What is most alarming about Birmingham’s undignified and unfounded yelps of desperation is that their ambition is clearly limited. With wealthy owners and a fantastic league record as a newly-promoted outfit, their only aim still seems to be a desire to get one over their local rivals. I can confidently maintain that a successful season for The Clowns would be to take 4 points from their Second City matches, whereas we are thankfully concerned with bigger and more important matters.
Because as we realize that there are more than 2 fixtures in a season, the inferiority complex across the city is unfortunately hindering their development and their short-sided, unimaginative objectives mean that Birmingham Football Club will always be living in the shadow of Aston Villa. As every season passes, Aston Villa look more and more likely to break the mould of the elitest Premier League – but judging from Alex McLeish and Roger Johnson’s extensive and controversial take on Sunday’s game, Birmingham have no hope (and no expectation) of breaking into the exceptionally strong Premier League top 8 (which consists of the current top 8). What is more is that in 23 meetings, McLeish has only got the better of O’Neill 3 times compared to the Northern Ireland man’s 15 victories and after recording a record 5th successive Birmingham derby win, the Blue-noses look doomed to failure in even their smallest dreams.

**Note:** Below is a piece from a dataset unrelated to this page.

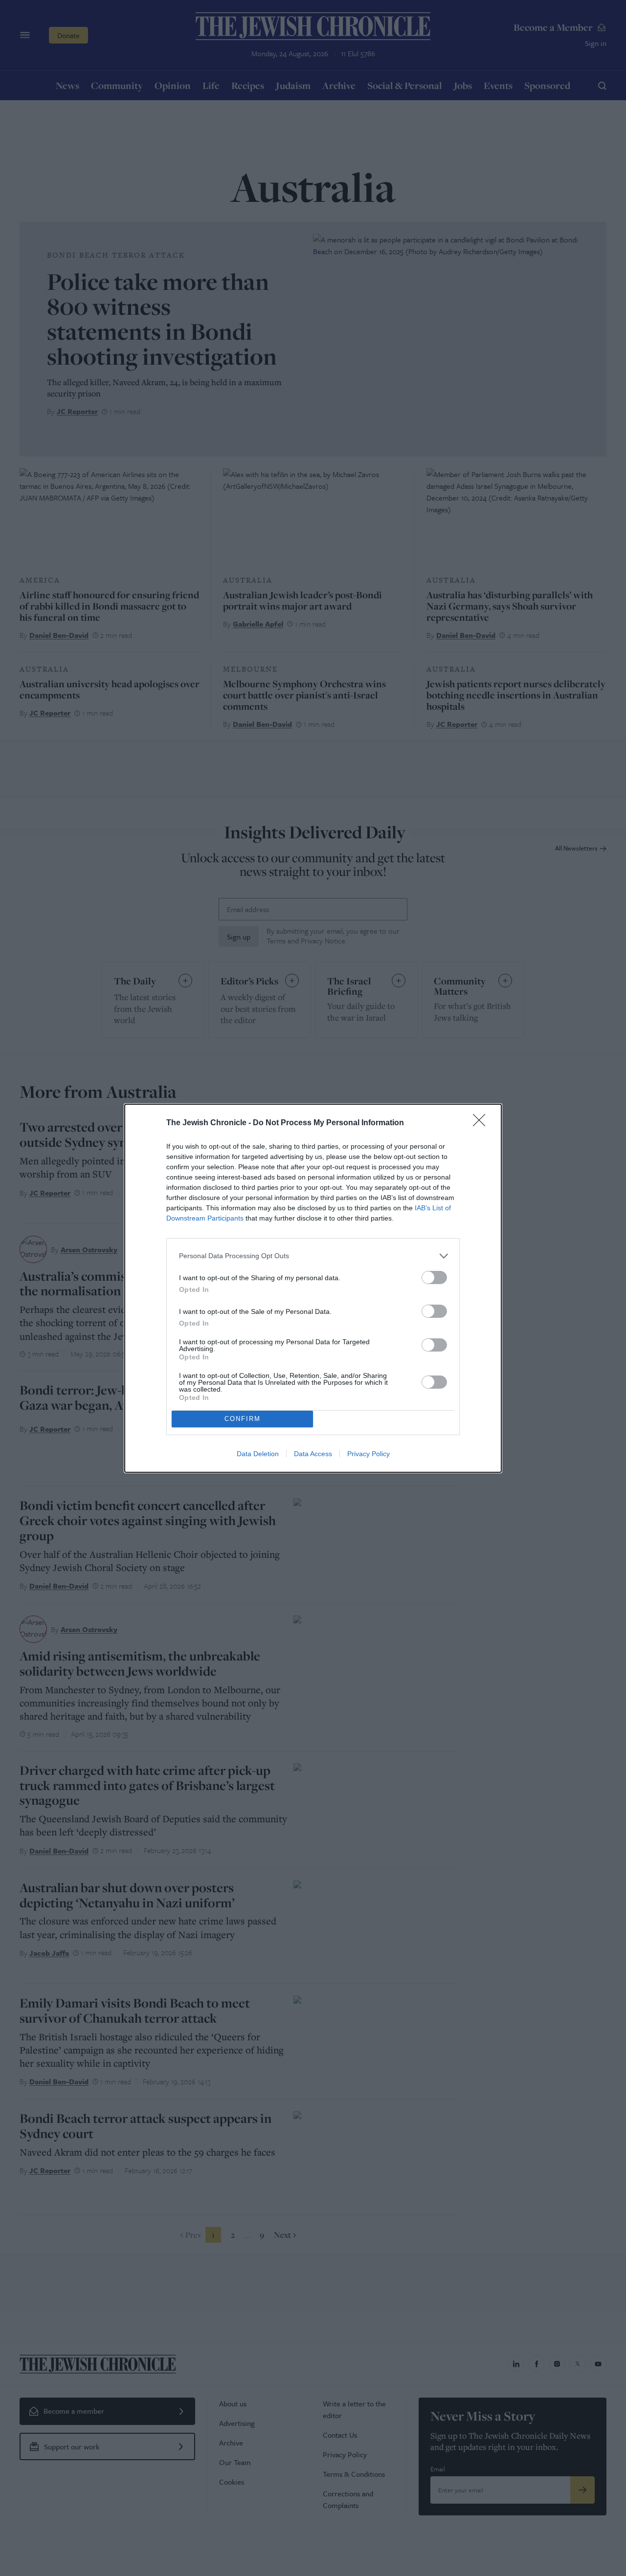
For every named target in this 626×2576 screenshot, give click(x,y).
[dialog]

They could have walked proudly out of Villa Park with their heads held high. After outplaying their rivals, they could have put it down to a bit of bad luck, but instead they decided to kick and scream like a petulant child who won’t leave the toy shop until he gets what he wants. Instead, they showed us their hand, they showed us their only desire all along was to knock Villa off their perch and having failed to do so, what was once labelled a highly impressive season is now immaterial and all the 2 whingers have served to do is remind Villains that we have once again put them in their place.